大きなおにぎりを一生懸命頬張りながら勇牙ゆうがが話す。


他にも、晴己はるきが、同じ高校の後輩であることなどを聞いた。


部活はやったことはないが、サッカーの時間だけでなく、学校生活でもメンバーと関わりを持てるのは楽しそうだなと聞いていて思った。
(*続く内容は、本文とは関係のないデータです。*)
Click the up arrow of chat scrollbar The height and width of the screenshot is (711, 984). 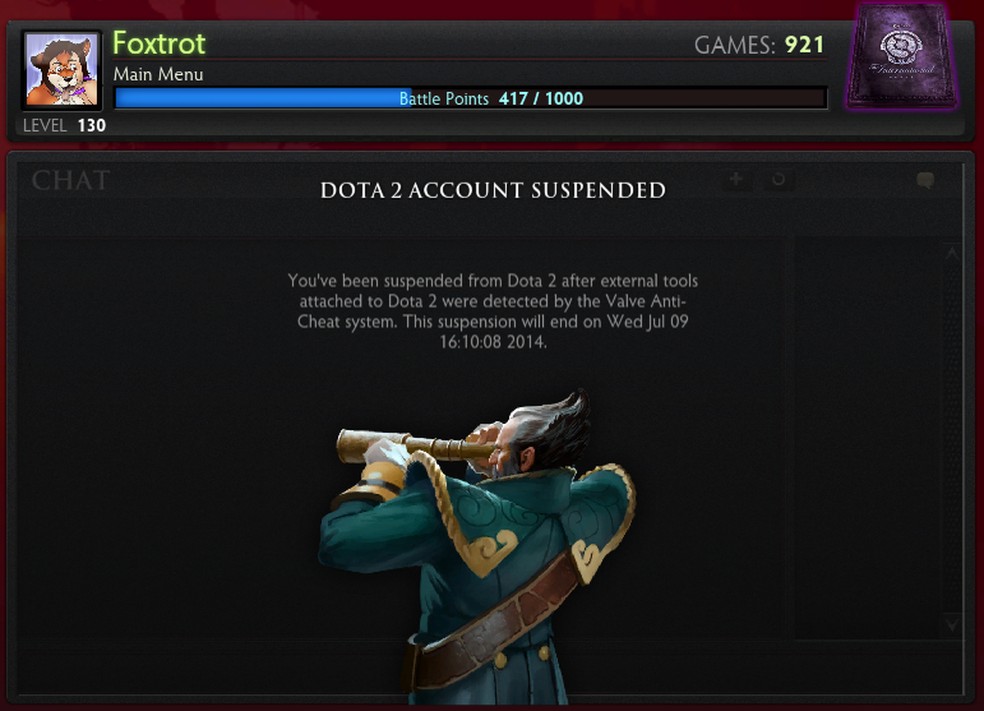[952, 252]
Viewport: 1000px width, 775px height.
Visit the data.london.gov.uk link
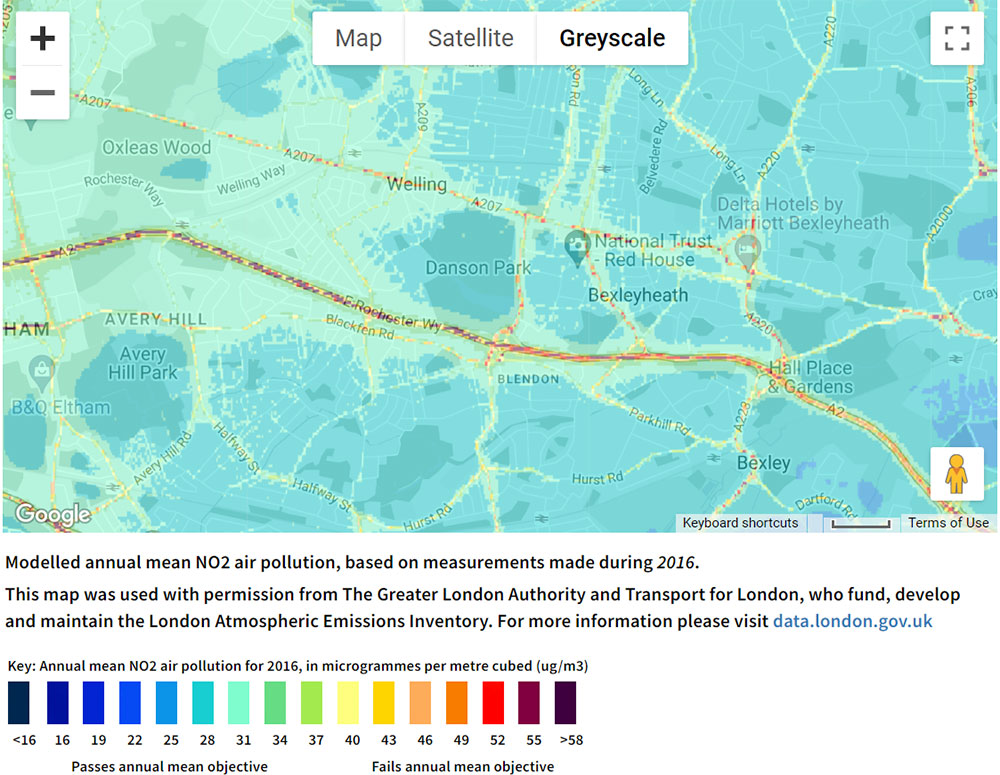852,621
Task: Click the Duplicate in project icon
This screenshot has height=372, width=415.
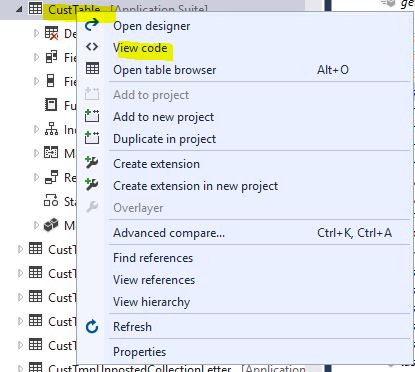Action: (x=92, y=137)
「そういや、昨日はバタバタしてて気づかなかったけどよぉ」


俺の足元を見ながら勇牙ゆうがが驚きの事実を告げる。


まこと、影無くねぇか?」


「え?」


足元を確認すると、本当に俺の体の影だけが無かった。


なんだか気味が悪い。


「その様子を見ると、元からってわけではねぇんだな」


「あっちではあったんだ。こんなの、お化けみたいで気味が悪い。」


そういうと、勇牙ゆうがが愉快そうに茶化してくる。


「お化けなんじゃねぇの」


「やめろよ。縁起でもない。」


その後は軽い雑談を楽しんで、再び個人練習に取り込んだ。 



・・・ 



その日の練習は、俺の影が無いと聞いてわらわらとメンバーが様子を見に来るところから始まった。
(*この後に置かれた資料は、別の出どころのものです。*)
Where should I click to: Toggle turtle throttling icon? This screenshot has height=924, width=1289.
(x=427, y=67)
不可思議な存在が提供する不可思議なものをある程度堪能した彼らは、ぬるっと練習を開始した。


大会が近いという割には緩い空気だった。


今日で学校が終わりの人が多いからそれのせいだろうか。


と、そんなことを考えていると昨日と同じようにチクチク頭のちび、かけるに吹き飛ばされた。


こいつは何なんだ。


吹き飛ばすわりに不満げな顔をしているし。


一体何が気に入らないのだろうか。


思い当たるのは、俺の実力の低さだけだった。


昨日は初見殺しで乗り切ったが、その後は一切良いところがない。


弾んでいた心を落ち着かせ、今日の練習の目標を定める。


理想の実現だとかの前にこのチームでの明確な役割を持たなければ。


都合よく練習メニューも実戦形式のもののようだ。


ならば、目標の達成と並行してチームメンバーのことも調べられそうだ。


せっかく落ち着かせた心がまたニヤニヤしてきたところで練習に向かう。